Sulla famosa intervista del Tg1 al ministro Sangiuliano si è già detto tutto il possibile, in tutte le forme: articoli, vignette, meme, parodie scritte e cantate. Intervengo a bocce ferme o quasi (non è un battuta, ho scritto così poi mi sono accorto del possibile calembour) come osservatore (diciamo così in modo che nessuno mi accusi di presunzione) di interviste televisive per segnalare un paio di scompensi sul piano del linguaggio televisivo, senza toccare i contenuti e il merito molto ampio del problema politico.
Cominciamo dall’aspetto del palinsesto. L’intervista va in onda dopo il Tg, non al suo interno, come uno “speciale” e uno “speciale” presuppone la presenza di un fatto di particolare importanza e gravità. Ricordate le apparizioni di Giuseppe Conte, tanto criticate per i tempi, i modi, i luoghi. Be’… giuste o sbagliate che fossero, riguardavano una faccenda assai delicata, la pandemia, i comportamenti da tenere o da evitare da parte di tutti gli italiani. Non direi che le informazioni comunicate dal ministro nei 17 minuti di intervista avessero i caratteri di urgenza e di indispensabilità per la vita degli italiani (a parte la moglie del ministro). Insomma, la scelta dello speciale, di una sorta di edizione straordinaria è stata un po’ stonata (io vado piano con gli aggettivi). Se a questo poi si aggiunge la definizione di “esclusiva” sottolineata dalla grafica, l’ironia si fa strada facilmente, la caduta nel ridicolo è a un passo.

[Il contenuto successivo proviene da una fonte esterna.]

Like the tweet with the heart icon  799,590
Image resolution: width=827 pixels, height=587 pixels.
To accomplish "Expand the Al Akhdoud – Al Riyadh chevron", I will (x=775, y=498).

Poi si comincia e subito si manifesta un problema di prossemica. I due sono molto lontani tra loro, troppo lontani. Che senso ha quel vuoto che si viene a creare, così evidente, innaturale? Vuole forse essere il segno della “giusta distanza”, sacra regola del buon giornalista? Fugare possibili e inevitabili dubbi di una vicinanza negata dalla rappresentazione ma esistente di fatto: il direttore del Tg1 e l’ex del Tg2, colleghi vicini anche per appartenenza apolitica? Insomma sembra un mettere le mani avanti che produce risultati molto discutibili (sto sempre sul prudente…) sul piano della costruzione dello spazio nelle inquadrature.
Alla fine c’è poi il problema del tono e del suo brusco cambiamento che lascia un po’ perplessi. Sangiuliano, infatti, affronta l’intervista con un tono decisamente ministeriale, quasi burocratico, razionale e oggettivo come può essere l’estratto di un conto corrente. Poi all’improvviso arriva la commozione, il pianto trattenuto a stento. Ora tutti sappiamo che il pianto nel corso dell’intervisto è un topos televisivo. La storia è piena di esempi clamorosi, da Eddy Mercks, il ciclista invincibile, il cannibale che non regge l’accusa ingiusta di doping a Mario Moretti il leader delle BR incalzato da Zavoli sulle sue responsabilità personali nell’esecuzione di Moro.
Ora alla lista si aggiunge anche il pianto di Sangiuliano, che però ha uno scarto rispetto al resto dell’intervista con cui ha poca coerenza. Il pensiero della Presidente del Consiglio, rigorosamente al maschile come vuole il galateo di destra, è un po’ troppo debole per produrre tanta commozione. Quando poi entra in ballo la moglie, per me è inevitabile ripensare al celebre titolo con cui fu maldestramente tradotto in italiano l’originale di un film di Truffaut: Non drammatizziamo… è solo questione di corna.